Supplied material:

========================================================================

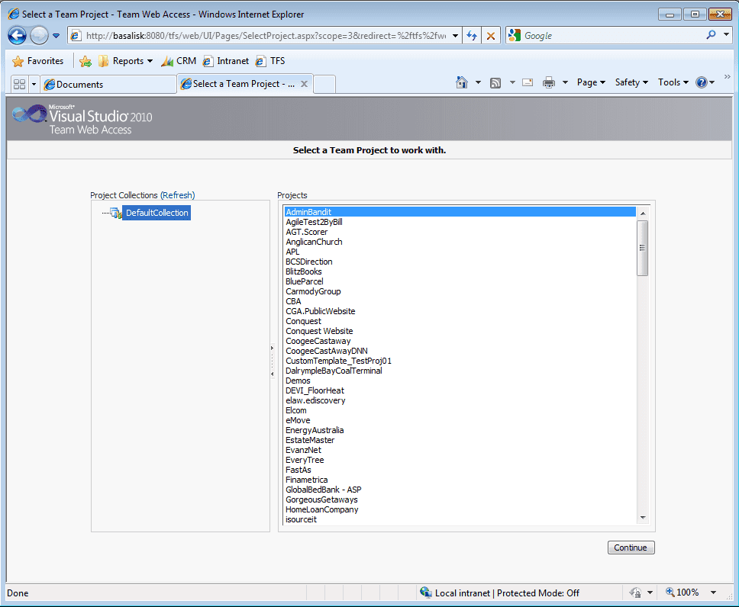Open the Safety menu dropdown
The height and width of the screenshot is (607, 739).
(631, 82)
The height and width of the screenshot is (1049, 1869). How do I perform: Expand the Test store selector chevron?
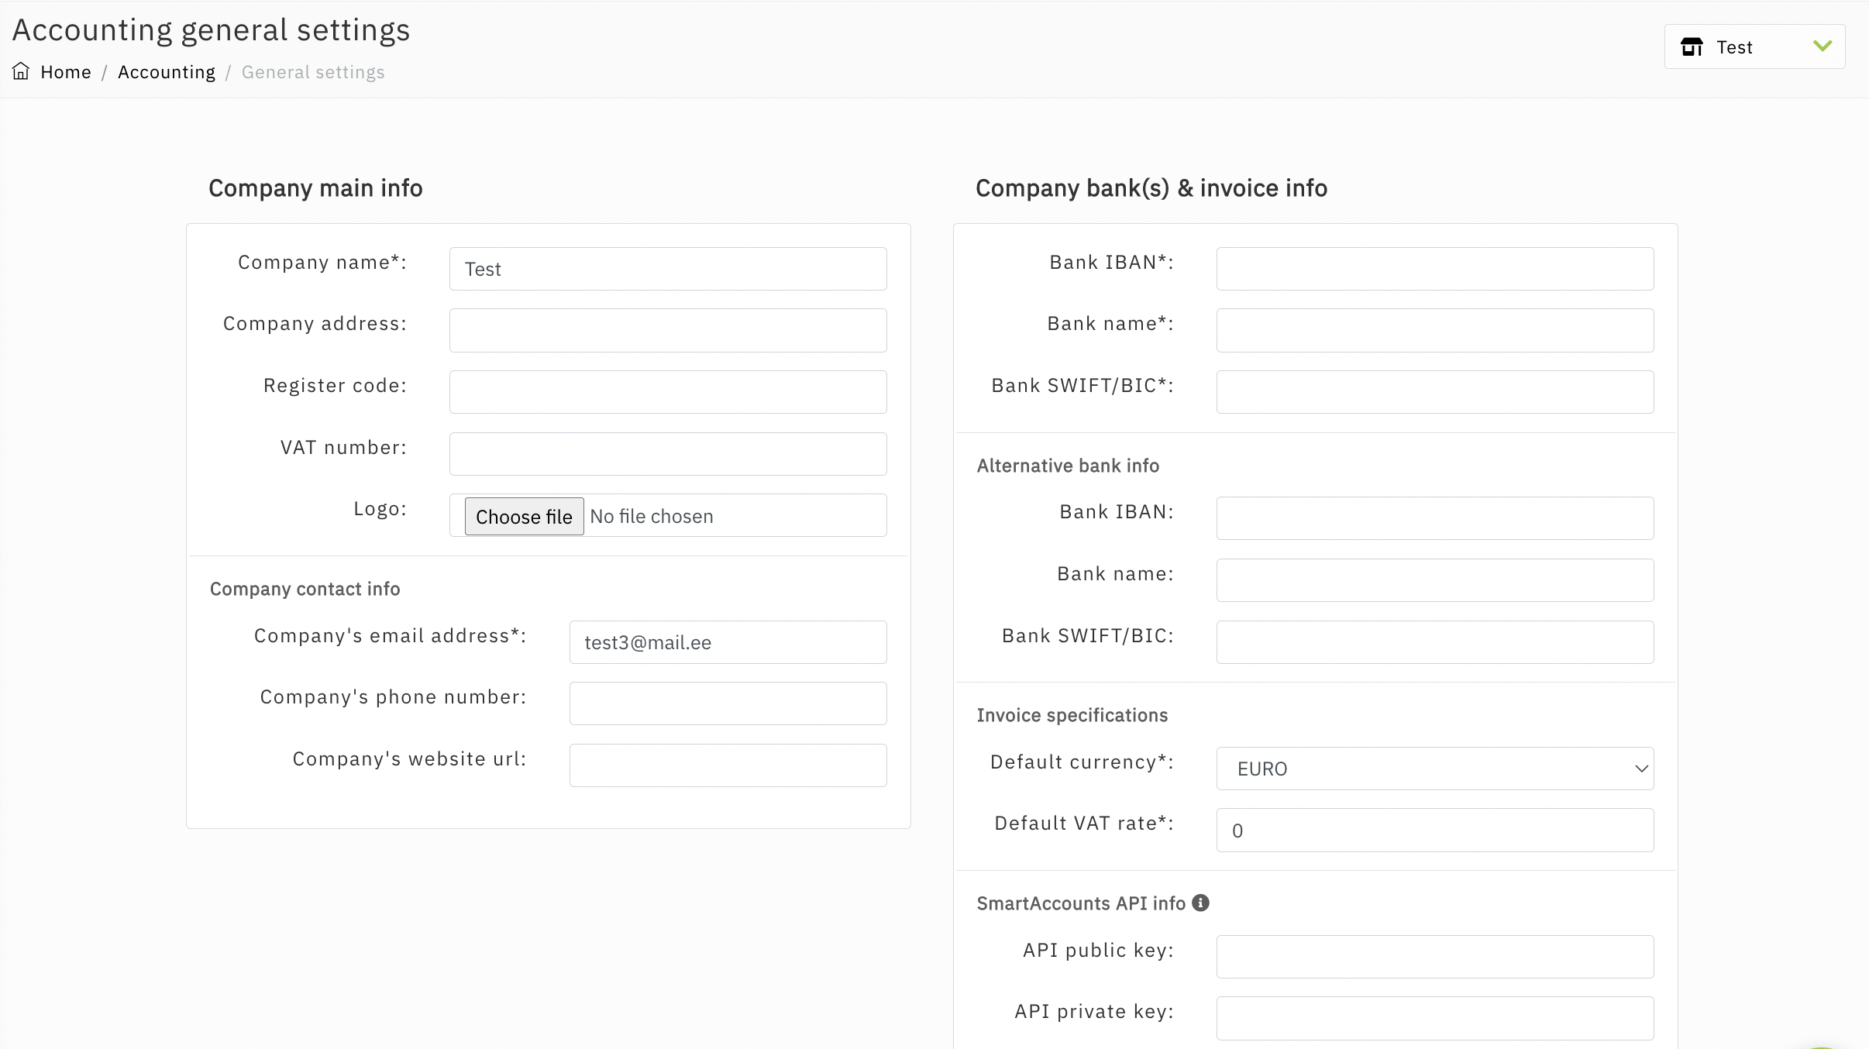1823,46
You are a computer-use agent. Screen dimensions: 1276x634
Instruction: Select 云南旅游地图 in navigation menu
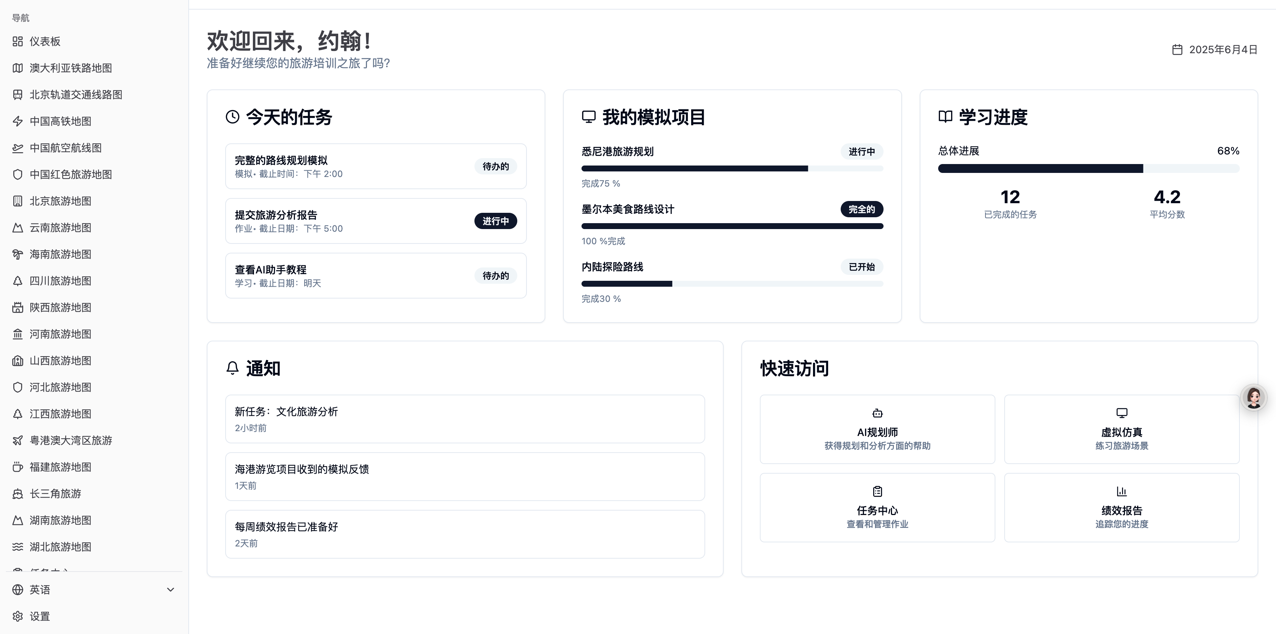(x=60, y=228)
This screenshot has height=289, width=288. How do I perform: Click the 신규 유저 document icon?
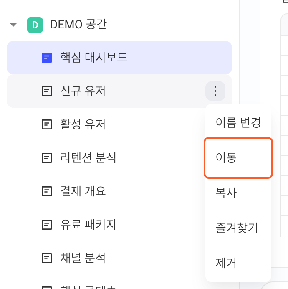(x=47, y=91)
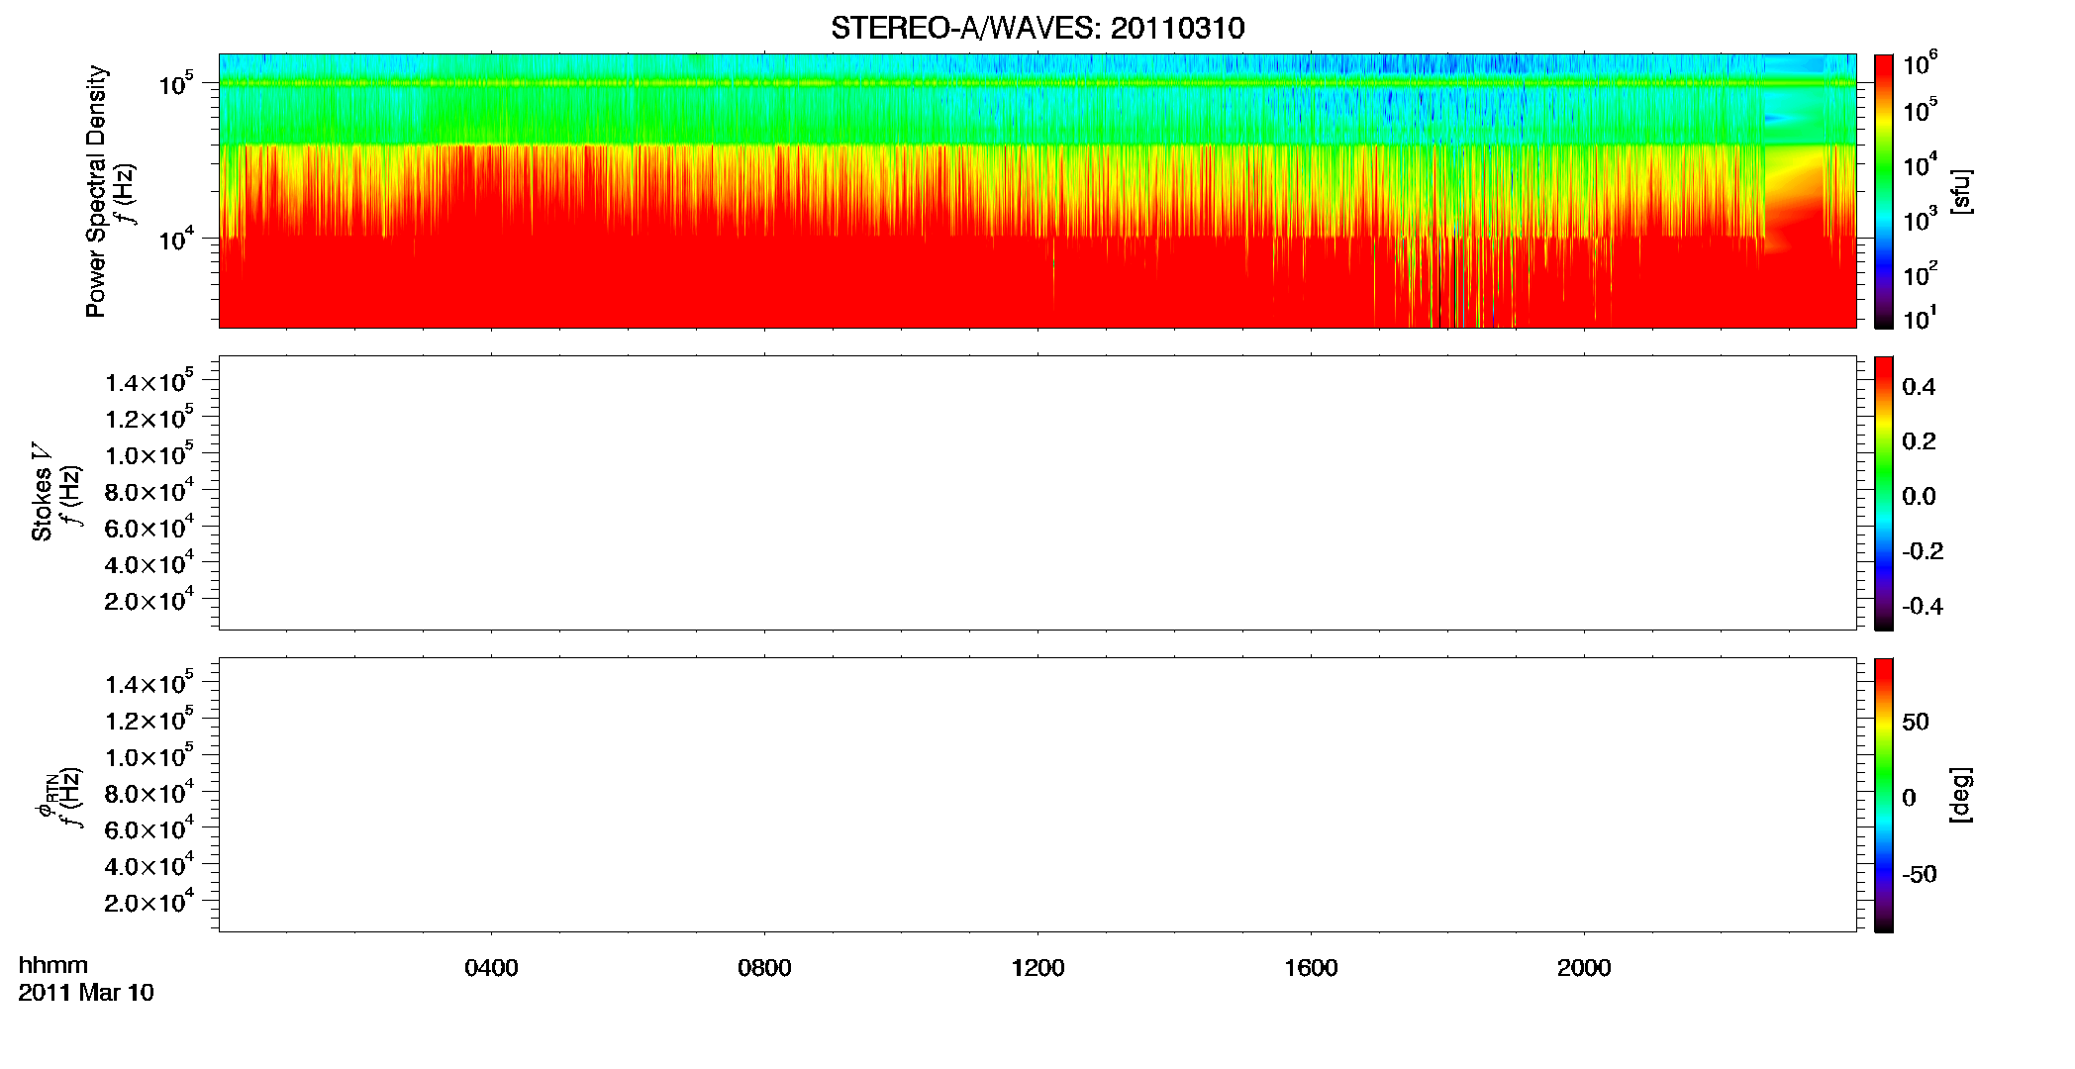2075x1069 pixels.
Task: Click the Stokes V axis title
Action: click(43, 492)
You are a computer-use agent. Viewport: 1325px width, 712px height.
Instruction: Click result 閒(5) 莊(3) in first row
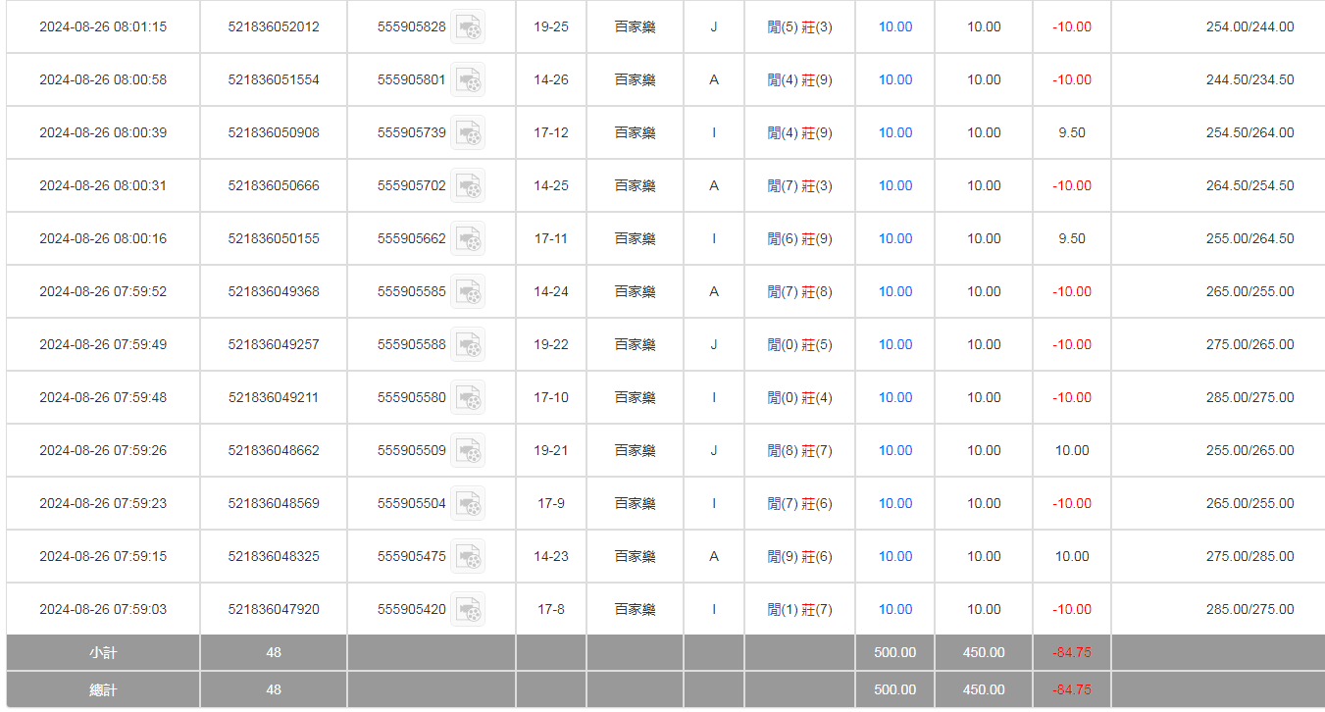[x=799, y=27]
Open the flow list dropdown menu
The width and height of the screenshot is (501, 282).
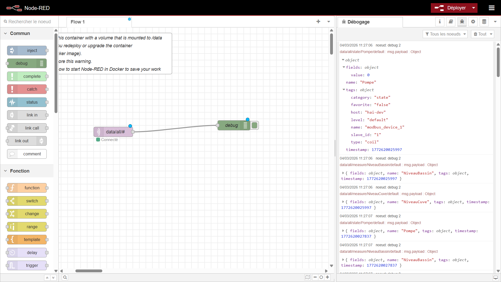coord(329,22)
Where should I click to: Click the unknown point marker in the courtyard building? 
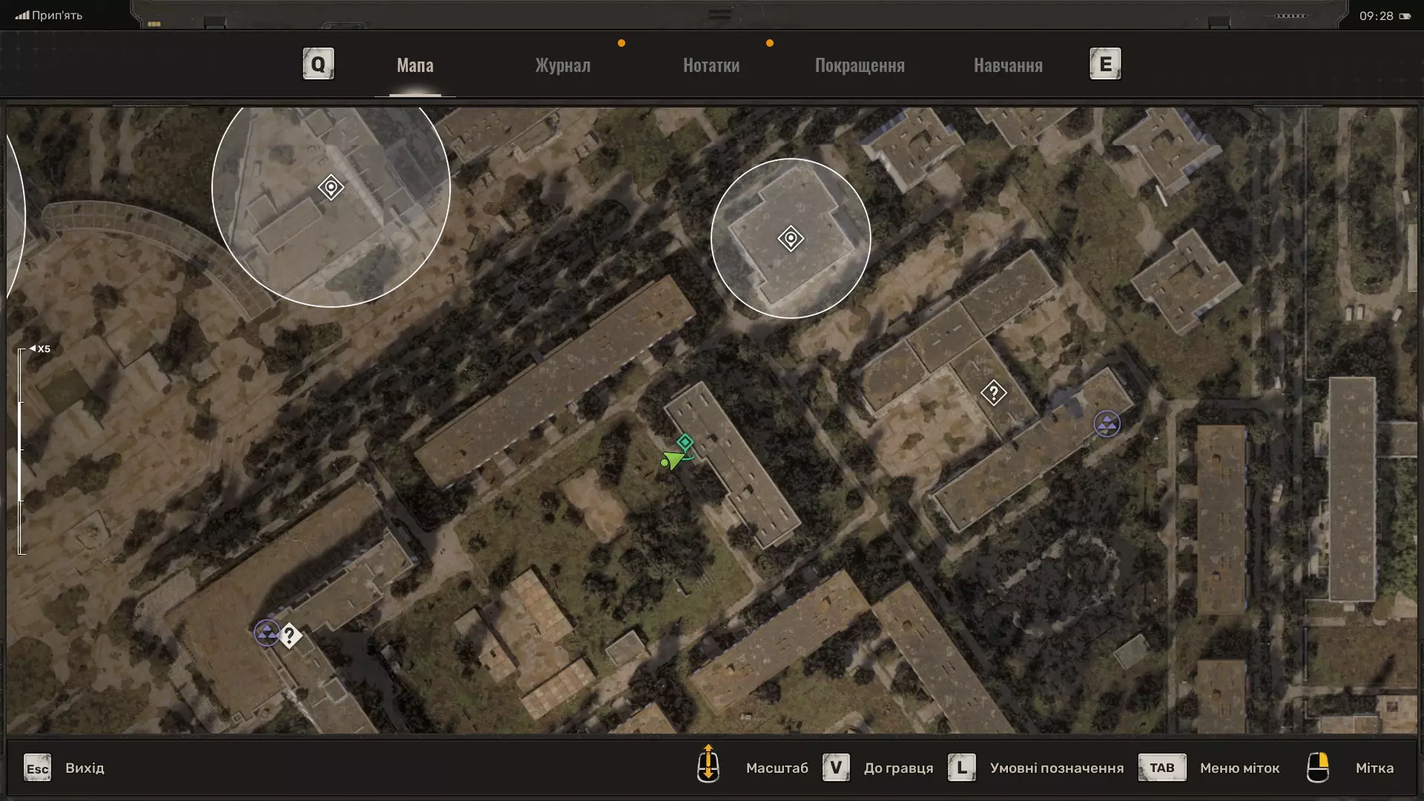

========================================================================

What you should do:
Render the items above as a Markdown table with two columns, Row and Line, giving each line its own numbered row, skipping any blank lines, and leaving out the pictures.

Reply:
| Row | Line |
|---|---|
| 1 | Open the Safety menu dropdown |
| 2 | The height and width of the screenshot is (607, 739). |
| 3 | (631, 82) |
| 4 | The height and width of the screenshot is (1049, 1869). How do I perform: Expand the Test store selector chevron? |
| 5 | 1823,46 |
| 6 | You are a computer-use agent. Screen dimensions: 1276x634 |
| 7 | Instruction: Select 云南旅游地图 in navigation menu |
| 8 | (x=60, y=228) |
| 9 | This screenshot has height=289, width=288. How do I perform: Click the 신규 유저 document icon? |
| 10 | (x=47, y=91) |
| 11 | 2075x1069 pixels. |
| 12 | Task: Click the Stokes V axis title |
| 13 | Action: click(43, 492) |
| 14 | You are a computer-use agent. Viewport: 1325px width, 712px height. |
| 15 | Instruction: Click result 閒(5) 莊(3) in first row |
| 16 | [x=799, y=27] |
| 17 | Open the flow list dropdown menu |
| 18 | The width and height of the screenshot is (501, 282). |
| 19 | coord(329,22) |
| 20 | Where should I click to: Click the unknown point marker in the courtyard building?  |